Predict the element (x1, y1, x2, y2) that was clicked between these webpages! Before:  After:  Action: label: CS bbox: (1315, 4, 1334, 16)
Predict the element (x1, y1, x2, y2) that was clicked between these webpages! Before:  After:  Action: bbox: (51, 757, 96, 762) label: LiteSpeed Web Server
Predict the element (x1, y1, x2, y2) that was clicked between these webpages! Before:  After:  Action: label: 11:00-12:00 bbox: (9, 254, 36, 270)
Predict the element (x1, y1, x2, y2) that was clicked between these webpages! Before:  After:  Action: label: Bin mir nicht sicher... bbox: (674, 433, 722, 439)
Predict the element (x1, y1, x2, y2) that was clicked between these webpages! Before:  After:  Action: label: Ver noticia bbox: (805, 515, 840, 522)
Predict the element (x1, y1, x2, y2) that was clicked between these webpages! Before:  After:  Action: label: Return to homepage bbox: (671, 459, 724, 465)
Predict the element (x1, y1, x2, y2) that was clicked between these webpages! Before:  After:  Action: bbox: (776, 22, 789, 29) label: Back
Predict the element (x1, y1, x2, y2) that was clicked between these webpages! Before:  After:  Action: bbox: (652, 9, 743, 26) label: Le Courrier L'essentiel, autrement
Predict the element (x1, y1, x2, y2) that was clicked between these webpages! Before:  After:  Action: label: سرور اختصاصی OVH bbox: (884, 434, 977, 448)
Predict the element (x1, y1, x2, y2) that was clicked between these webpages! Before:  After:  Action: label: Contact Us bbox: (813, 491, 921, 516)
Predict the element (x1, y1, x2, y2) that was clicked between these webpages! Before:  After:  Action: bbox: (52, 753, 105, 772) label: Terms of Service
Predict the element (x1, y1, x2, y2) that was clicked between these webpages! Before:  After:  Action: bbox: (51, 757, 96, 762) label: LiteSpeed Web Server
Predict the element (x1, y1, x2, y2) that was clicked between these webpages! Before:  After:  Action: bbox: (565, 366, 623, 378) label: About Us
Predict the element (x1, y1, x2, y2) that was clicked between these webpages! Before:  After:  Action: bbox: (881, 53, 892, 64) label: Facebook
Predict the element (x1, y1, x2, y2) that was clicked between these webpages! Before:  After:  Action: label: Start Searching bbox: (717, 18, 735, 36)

To be done:
Copy every one of the items above word for word, without changing anything.

Correct result:
Predict the element (x1, y1, x2, y2) that was clicked between these webpages! Before:  After:  Action: label: CS bbox: (1315, 4, 1334, 16)
Predict the element (x1, y1, x2, y2) that was clicked between these webpages! Before:  After:  Action: bbox: (51, 757, 96, 762) label: LiteSpeed Web Server
Predict the element (x1, y1, x2, y2) that was clicked between these webpages! Before:  After:  Action: label: 11:00-12:00 bbox: (9, 254, 36, 270)
Predict the element (x1, y1, x2, y2) that was clicked between these webpages! Before:  After:  Action: label: Bin mir nicht sicher... bbox: (674, 433, 722, 439)
Predict the element (x1, y1, x2, y2) that was clicked between these webpages! Before:  After:  Action: label: Ver noticia bbox: (805, 515, 840, 522)
Predict the element (x1, y1, x2, y2) that was clicked between these webpages! Before:  After:  Action: label: Return to homepage bbox: (671, 459, 724, 465)
Predict the element (x1, y1, x2, y2) that was clicked between these webpages! Before:  After:  Action: bbox: (776, 22, 789, 29) label: Back
Predict the element (x1, y1, x2, y2) that was clicked between these webpages! Before:  After:  Action: bbox: (652, 9, 743, 26) label: Le Courrier L'essentiel, autrement
Predict the element (x1, y1, x2, y2) that was clicked between these webpages! Before:  After:  Action: label: سرور اختصاصی OVH bbox: (884, 434, 977, 448)
Predict the element (x1, y1, x2, y2) that was clicked between these webpages! Before:  After:  Action: label: Contact Us bbox: (813, 491, 921, 516)
Predict the element (x1, y1, x2, y2) that was clicked between these webpages! Before:  After:  Action: bbox: (52, 753, 105, 772) label: Terms of Service
Predict the element (x1, y1, x2, y2) that was clicked between these webpages! Before:  After:  Action: bbox: (51, 757, 96, 762) label: LiteSpeed Web Server
Predict the element (x1, y1, x2, y2) that was clicked between these webpages! Before:  After:  Action: bbox: (565, 366, 623, 378) label: About Us
Predict the element (x1, y1, x2, y2) that was clicked between these webpages! Before:  After:  Action: bbox: (881, 53, 892, 64) label: Facebook
Predict the element (x1, y1, x2, y2) that was clicked between these webpages! Before:  After:  Action: label: Start Searching bbox: (717, 18, 735, 36)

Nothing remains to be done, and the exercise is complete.